HOW DO YOU GET DEHYDRATED?
Through activities of daily living, the average person loses about 3- 4 liters (about 10-15 cups) of fluid a day in sweat, urine, exhaled air and bowel movement. What is lost must be replaced by the water/ fluid we drink and the food we eat.
We lose approximately 1-2 liters of water just from breathing. The evaporation of sweat from the skin accounts for 90% of our cooling ability.
Exercise, sweating, diarrhea, temperature, or altitude can significantly increase the amount of water we lose each day. The most common cause of increased water loss is exercise and sweating. Even though we are all at risk of dehydration the people most vulnerable are infants, elderly adults, and athletes. They are either not able to adequately express their thirst sensation or able to detect it and do something in time.
HOW DO YOU KNOW IF YOU’RE DEHYDRATED?
If you are thirsty, it means your cells are already dehydrated. A dry mouth should be regarded as the last outward sign of dehydration.

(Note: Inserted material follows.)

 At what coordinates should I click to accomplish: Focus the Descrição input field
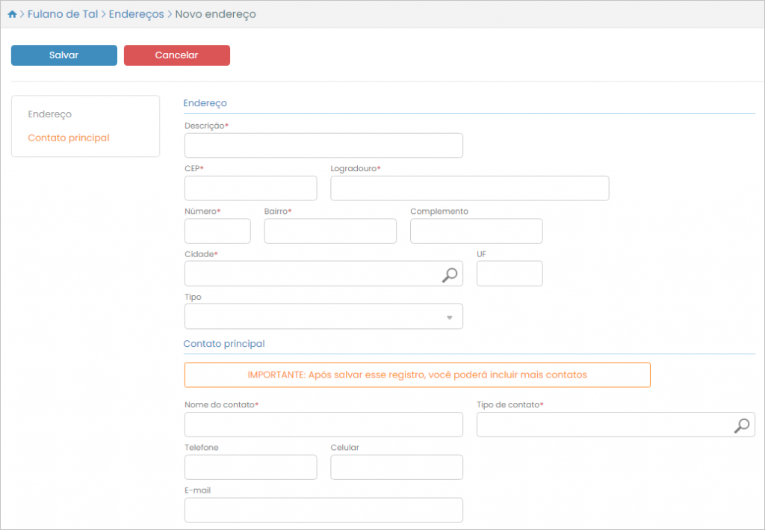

That’s because thirst does not develop until body fluids are depleted well bellow levels required for optimal functioning.
Monitor your urine to make sure you are not dehydrated:
A hydrated body produces clear, colorless urine.
A somewhat dehydrated body produces yellow urine.
A severely dehydrated body produces orange or dark-colored urine.
The effects of even mild dehydration include decreased coordination, fatigue, dry skin, decreased urine output, dry mucous membranes in the mouth and nose, blood pressure changes and impairment of judgment. Stress, headache, back pain, allergies, asthma, high blood pressure and many degenerative health problems are the result of UCD (Unintentional Chronic Dehydration).